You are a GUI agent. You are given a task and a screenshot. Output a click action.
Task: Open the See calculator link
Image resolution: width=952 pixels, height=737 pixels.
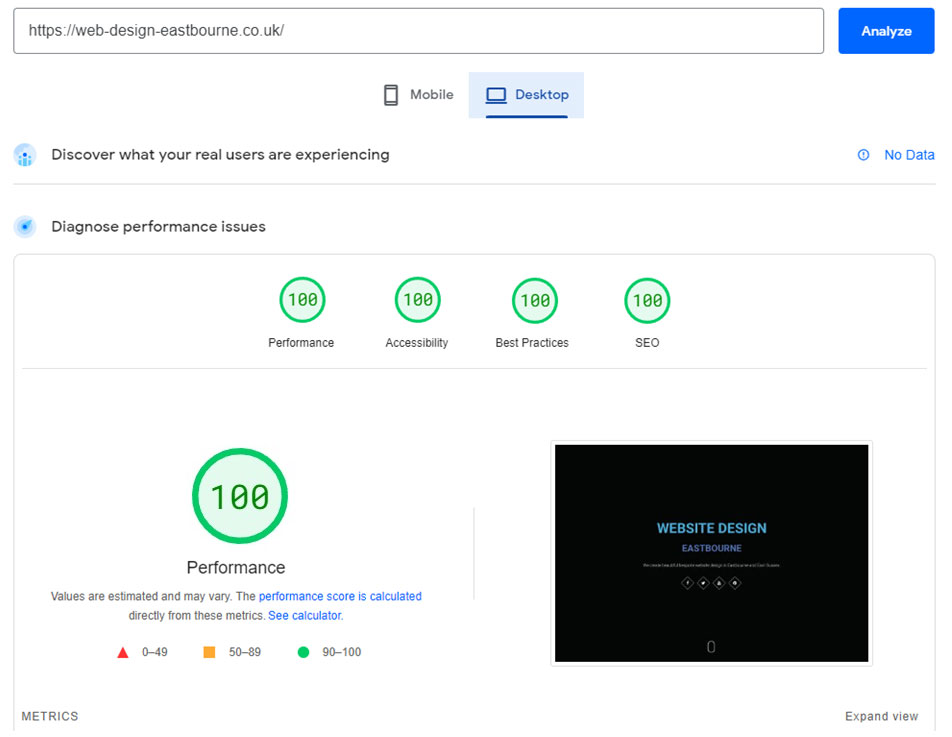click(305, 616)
* * *
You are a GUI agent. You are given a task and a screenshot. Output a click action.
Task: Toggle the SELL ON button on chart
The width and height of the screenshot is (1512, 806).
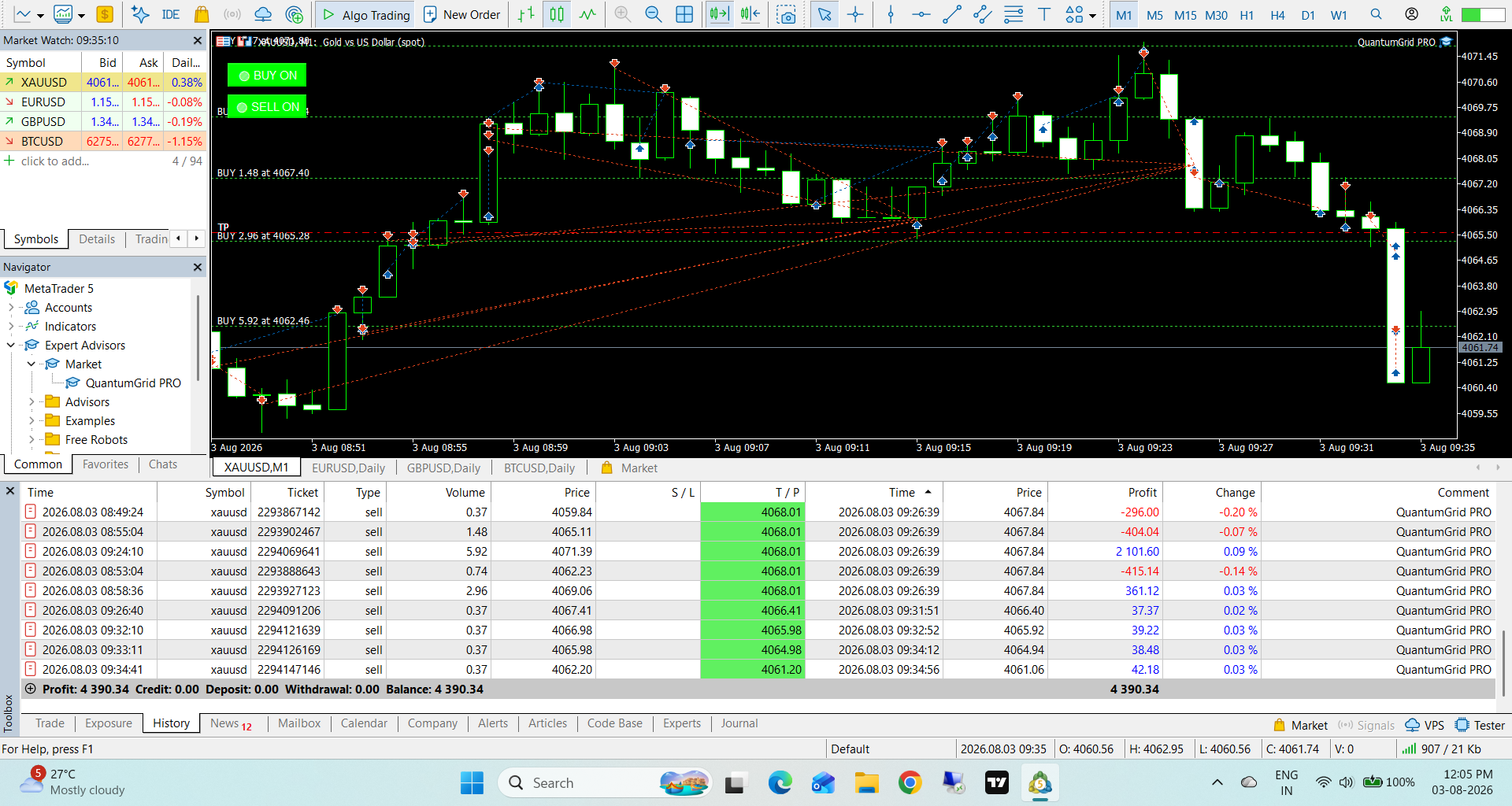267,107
---
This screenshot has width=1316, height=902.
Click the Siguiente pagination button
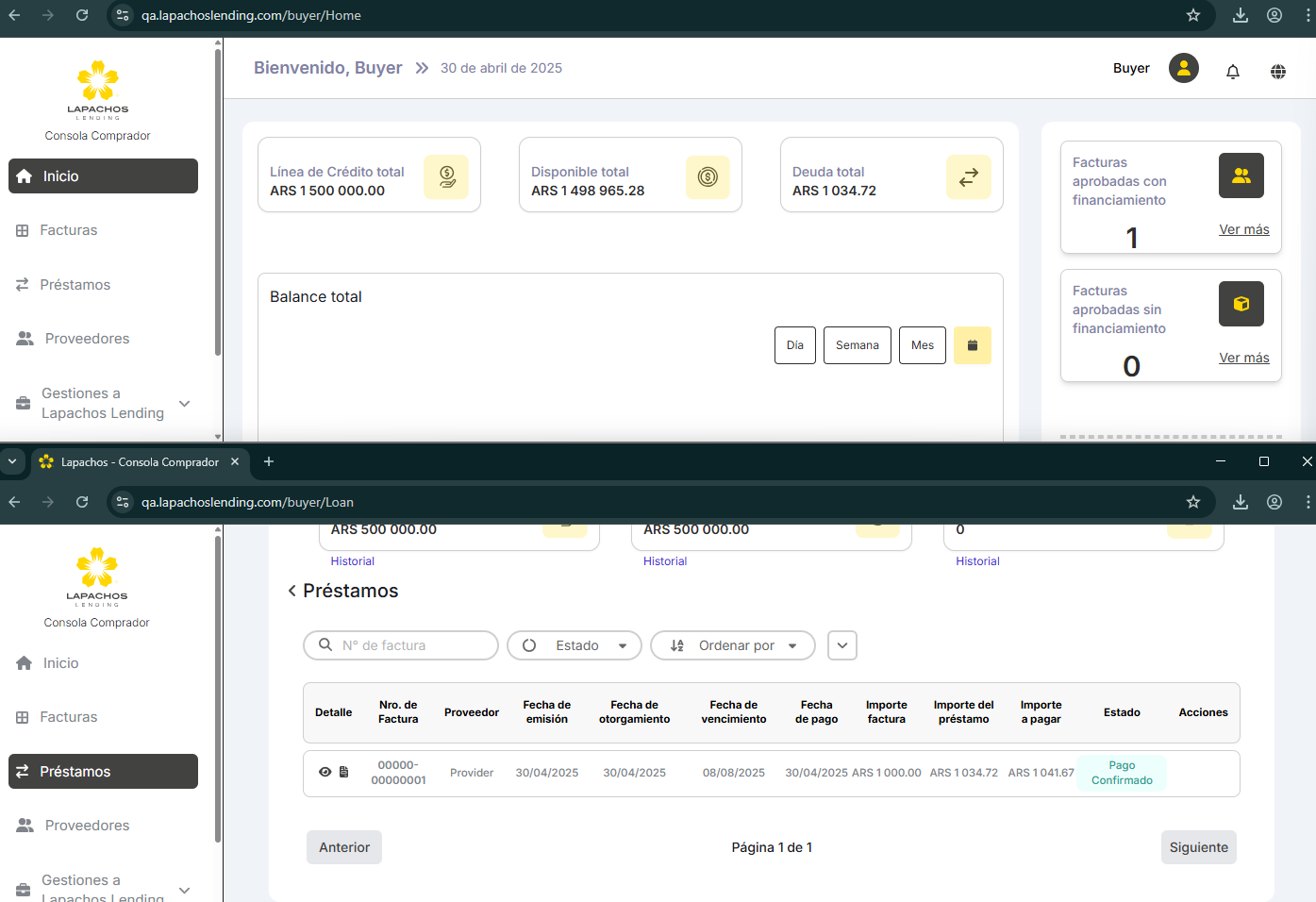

— Problem —
Taking the listing above as the source, transcribe only the lines starting at the line with "This screenshot has width=1316, height=902." and going through the line with "Click the Siguiente pagination button", unaltered and with both ends included.

— Task result —
This screenshot has width=1316, height=902.
Click the Siguiente pagination button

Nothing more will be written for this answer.